Disappointed that once again, Disneyland is not listed for any discounts. We prefer the ease of DL/CA vs. WDW.  Besides, the upcoming trip I have booked for early December for DL is actually cheaper than going to WDW, including the airfare from Buffalo, NY.  I still can't believe it is cheaper to fly 3,000 miles than to fly 1200 miles, but it worked out that way.


----------



## mj2vacation (Jul 12, 2017)

Main reason is that DL is so limited in # of guests on a daily basis that they don't see the need to discount.


----------



## markestacio (Jul 25, 2017)

mj2vacation said:


> Main reason is that DL is so limited in # of guests on a daily basis that they don't see the need to discount.



I agree.


----------



## mj2vacation (Jul 30, 2017)

We went to Disney Springs to upgrade our Gold APs fully expecting to have to pay something out of pocket. We figured they would have us extend the pass like they used to. 

Nothing out of pocket!  Kept the same expiration date and the promo will still be in place.


----------



## bendadin (Aug 1, 2017)

mj2vacation said:


> We went to Disney Springs to upgrade our Gold APs fully expecting to have to pay something out of pocket. We figured they would have us extend the pass like they used to.
> 
> Nothing out of pocket!  Kept the same expiration date and the promo will still be in place.



Did they upgrade a Gold AP that is activated already?


----------



## mj2vacation (Aug 1, 2017)

bendadin said:


> Did they upgrade a Gold AP that is activated already?


Yes. We have been using the gold pass since October 16 that we received the 13 month promotion and another promotion on.  

Since they expire in November of 17, I have not looked at how renewal will work.  I could just purchase the voucher with the DVC promotion or they may just allow me to renew at the promotion price. 

It is a really awesome promotion.  We were going to add the water parks anyway.  We may use the park admission on some of the days that were blacked out of the gold, but there really are not that many dates blacked out on gold (mainly Christmas week, NY week and Easter).


----------



## bendadin (Aug 2, 2017)

mj2vacation said:


> Yes.
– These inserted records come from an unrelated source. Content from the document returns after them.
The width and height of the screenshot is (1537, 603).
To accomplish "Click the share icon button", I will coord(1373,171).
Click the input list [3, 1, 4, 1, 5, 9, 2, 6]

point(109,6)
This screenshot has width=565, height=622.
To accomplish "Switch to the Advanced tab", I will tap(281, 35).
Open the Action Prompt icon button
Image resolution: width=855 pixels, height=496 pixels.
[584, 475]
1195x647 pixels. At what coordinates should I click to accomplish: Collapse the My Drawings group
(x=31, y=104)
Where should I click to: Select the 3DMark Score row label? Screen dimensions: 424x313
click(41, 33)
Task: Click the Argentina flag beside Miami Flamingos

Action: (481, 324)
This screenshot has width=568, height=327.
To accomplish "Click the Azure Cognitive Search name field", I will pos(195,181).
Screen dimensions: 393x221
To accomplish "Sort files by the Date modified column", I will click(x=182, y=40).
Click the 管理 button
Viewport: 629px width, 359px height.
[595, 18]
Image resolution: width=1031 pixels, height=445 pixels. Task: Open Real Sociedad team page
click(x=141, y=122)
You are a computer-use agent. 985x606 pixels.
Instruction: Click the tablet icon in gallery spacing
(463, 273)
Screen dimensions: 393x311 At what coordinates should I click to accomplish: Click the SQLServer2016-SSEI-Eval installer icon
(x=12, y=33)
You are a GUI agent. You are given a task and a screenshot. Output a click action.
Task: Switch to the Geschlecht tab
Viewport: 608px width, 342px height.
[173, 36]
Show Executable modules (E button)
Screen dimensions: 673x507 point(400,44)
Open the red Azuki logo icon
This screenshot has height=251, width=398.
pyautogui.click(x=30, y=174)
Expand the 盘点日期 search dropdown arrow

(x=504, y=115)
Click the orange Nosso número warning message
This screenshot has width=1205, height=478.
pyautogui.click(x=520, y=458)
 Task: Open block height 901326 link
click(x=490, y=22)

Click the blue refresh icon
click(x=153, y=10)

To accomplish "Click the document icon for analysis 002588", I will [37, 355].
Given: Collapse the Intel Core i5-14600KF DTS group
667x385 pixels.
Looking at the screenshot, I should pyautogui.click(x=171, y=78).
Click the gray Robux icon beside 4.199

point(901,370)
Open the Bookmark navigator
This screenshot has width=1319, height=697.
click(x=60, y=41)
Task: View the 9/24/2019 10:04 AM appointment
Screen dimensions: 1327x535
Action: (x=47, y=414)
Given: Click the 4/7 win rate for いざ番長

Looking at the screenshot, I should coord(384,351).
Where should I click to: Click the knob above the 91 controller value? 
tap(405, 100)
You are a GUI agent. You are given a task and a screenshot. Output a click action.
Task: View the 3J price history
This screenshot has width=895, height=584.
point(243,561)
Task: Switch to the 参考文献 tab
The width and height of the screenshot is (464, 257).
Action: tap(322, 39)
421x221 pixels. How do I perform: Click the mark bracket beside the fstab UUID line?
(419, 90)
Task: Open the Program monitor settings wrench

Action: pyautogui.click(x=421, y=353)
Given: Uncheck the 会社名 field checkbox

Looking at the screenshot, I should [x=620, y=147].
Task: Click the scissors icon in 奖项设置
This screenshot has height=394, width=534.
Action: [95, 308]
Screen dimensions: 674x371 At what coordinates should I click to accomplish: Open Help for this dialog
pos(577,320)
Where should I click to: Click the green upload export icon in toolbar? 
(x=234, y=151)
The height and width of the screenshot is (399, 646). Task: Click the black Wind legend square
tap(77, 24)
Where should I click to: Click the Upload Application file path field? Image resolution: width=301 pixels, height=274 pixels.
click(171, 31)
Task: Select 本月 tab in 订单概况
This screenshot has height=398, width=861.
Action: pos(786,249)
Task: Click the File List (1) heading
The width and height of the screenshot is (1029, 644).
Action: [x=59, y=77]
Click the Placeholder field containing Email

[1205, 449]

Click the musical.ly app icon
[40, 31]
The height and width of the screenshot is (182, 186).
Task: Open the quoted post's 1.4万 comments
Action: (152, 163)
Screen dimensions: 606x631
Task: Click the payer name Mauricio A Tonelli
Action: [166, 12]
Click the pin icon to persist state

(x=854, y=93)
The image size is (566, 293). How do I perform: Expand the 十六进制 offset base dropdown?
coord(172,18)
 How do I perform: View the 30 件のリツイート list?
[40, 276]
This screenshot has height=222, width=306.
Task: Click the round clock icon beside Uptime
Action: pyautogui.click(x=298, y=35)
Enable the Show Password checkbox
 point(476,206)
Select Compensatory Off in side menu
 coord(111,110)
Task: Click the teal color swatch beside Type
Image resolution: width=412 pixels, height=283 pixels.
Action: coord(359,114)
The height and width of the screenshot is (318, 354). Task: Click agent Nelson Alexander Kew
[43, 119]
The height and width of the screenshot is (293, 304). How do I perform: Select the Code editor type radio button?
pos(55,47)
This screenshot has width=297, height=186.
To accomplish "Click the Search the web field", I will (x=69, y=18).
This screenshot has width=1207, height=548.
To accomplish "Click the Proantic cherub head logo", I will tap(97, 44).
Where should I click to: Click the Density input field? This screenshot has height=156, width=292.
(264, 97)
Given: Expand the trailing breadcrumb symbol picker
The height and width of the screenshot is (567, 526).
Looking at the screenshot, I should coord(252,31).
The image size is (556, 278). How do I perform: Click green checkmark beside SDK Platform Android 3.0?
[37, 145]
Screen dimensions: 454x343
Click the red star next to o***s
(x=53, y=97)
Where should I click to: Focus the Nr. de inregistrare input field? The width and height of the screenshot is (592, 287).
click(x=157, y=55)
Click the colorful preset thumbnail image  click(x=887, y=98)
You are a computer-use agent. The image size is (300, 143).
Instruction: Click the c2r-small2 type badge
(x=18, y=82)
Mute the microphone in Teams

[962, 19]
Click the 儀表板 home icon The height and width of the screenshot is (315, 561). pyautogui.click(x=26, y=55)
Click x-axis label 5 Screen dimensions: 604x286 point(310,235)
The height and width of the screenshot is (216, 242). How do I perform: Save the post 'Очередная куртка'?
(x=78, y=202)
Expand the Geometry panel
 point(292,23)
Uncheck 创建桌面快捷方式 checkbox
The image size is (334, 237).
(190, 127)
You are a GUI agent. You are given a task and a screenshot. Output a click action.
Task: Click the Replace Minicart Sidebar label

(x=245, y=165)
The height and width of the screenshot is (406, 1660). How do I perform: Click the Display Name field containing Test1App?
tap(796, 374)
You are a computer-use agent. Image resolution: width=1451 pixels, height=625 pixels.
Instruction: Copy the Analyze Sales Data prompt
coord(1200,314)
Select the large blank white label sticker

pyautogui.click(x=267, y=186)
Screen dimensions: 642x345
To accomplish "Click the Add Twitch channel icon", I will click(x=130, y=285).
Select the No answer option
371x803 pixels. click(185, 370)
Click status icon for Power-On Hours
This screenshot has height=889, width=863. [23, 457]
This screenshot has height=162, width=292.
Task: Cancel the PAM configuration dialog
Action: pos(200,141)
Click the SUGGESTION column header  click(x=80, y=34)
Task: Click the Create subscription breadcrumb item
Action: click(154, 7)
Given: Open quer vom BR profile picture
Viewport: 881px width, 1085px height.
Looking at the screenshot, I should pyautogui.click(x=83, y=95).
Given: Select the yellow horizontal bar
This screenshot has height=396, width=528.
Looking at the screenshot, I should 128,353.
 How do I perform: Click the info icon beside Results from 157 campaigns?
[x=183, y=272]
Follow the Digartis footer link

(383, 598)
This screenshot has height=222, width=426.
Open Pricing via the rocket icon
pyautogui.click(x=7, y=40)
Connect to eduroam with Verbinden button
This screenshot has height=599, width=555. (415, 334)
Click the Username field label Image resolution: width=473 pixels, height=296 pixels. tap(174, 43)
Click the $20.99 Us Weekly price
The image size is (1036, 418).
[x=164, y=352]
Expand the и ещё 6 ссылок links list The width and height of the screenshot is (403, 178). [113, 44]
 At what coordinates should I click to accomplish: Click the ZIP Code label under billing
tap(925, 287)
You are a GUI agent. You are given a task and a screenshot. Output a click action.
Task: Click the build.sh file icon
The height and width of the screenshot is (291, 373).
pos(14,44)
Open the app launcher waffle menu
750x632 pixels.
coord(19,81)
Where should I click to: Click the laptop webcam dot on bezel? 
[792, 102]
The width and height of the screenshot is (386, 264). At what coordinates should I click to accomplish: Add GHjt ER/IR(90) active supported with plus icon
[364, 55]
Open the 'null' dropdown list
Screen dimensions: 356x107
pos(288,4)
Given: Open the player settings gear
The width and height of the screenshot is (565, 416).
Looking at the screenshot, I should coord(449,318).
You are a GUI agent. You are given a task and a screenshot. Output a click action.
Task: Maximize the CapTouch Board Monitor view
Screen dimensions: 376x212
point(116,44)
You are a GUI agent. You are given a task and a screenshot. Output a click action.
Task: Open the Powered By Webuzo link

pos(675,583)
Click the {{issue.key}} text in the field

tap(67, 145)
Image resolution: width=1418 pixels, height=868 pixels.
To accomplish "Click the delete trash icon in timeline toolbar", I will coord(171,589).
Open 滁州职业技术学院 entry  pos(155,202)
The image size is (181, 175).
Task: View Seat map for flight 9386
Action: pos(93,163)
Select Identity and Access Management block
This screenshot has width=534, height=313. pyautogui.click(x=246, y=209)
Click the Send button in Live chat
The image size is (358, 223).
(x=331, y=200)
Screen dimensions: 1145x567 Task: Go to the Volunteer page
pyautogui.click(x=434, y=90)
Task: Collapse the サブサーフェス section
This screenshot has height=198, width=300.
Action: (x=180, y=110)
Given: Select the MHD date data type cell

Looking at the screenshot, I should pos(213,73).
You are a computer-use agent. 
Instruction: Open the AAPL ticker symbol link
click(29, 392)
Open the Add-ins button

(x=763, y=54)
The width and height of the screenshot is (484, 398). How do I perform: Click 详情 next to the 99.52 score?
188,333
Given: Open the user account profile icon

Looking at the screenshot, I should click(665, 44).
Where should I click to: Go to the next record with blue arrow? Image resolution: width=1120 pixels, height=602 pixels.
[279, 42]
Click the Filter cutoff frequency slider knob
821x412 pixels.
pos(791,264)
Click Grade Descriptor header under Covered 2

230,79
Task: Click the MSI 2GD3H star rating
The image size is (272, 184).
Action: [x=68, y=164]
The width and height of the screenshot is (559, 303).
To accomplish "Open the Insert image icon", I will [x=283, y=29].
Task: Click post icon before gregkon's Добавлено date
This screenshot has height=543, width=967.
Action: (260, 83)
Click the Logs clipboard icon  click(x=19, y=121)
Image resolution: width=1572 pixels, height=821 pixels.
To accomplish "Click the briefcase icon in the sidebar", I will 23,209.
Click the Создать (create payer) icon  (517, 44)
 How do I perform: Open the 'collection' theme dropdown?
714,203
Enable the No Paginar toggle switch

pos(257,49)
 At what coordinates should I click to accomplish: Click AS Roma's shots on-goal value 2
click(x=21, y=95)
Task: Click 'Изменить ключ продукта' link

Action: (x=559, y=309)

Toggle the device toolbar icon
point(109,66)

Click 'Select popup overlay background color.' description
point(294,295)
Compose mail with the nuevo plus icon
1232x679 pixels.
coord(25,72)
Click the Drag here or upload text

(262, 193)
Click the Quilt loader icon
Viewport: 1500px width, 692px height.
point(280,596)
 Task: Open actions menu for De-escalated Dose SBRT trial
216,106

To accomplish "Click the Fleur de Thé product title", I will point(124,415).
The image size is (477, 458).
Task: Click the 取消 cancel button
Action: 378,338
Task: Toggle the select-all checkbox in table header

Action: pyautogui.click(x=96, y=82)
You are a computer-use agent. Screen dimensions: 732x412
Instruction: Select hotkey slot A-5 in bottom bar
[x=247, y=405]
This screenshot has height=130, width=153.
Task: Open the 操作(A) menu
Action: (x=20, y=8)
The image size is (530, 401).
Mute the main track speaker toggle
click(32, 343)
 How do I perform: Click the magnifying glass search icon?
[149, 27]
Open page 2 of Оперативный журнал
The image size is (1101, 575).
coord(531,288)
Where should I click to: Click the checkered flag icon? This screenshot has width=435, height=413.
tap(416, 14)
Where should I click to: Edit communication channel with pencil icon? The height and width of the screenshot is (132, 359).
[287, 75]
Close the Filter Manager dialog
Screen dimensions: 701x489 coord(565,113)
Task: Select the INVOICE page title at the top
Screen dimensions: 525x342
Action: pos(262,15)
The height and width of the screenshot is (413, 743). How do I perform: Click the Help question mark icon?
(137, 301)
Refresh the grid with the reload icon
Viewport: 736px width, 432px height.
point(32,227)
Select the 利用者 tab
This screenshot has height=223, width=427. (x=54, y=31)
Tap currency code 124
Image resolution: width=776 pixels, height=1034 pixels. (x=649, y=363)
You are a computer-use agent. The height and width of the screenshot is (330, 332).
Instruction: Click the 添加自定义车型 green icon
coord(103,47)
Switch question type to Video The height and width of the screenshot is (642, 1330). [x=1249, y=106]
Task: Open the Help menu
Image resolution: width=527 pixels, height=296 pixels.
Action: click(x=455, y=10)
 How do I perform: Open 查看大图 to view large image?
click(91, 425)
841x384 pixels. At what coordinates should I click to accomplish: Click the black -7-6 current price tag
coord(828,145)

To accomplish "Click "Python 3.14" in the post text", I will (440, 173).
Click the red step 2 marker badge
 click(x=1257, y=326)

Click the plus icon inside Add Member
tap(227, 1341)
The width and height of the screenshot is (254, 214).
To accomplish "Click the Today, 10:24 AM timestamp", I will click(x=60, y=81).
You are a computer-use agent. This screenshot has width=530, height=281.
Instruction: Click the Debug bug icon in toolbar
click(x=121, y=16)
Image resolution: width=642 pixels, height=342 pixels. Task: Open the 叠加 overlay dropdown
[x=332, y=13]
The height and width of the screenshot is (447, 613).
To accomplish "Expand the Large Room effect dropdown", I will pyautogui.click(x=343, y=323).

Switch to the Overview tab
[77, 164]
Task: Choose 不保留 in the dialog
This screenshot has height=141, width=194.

We have been using the gold pass since October 16 that we received the 13 month promotion and another promotion on.
> 
> Since they expire in November of 17, I have not looked at how renewal will work.  I could just purchase the voucher with the DVC promotion or they may just allow me to renew at the promotion price.
> 
> It is a really awesome promotion.  We were going to add the water parks anyway.  We may use the park admission on some of the days that were blacked out of the gold, but there really are not that many dates blacked out on gold (mainly Christmas week, NY week and Easter).




That is awesome. We started our passes in February of this year so water parks and an extra month would be great.


----------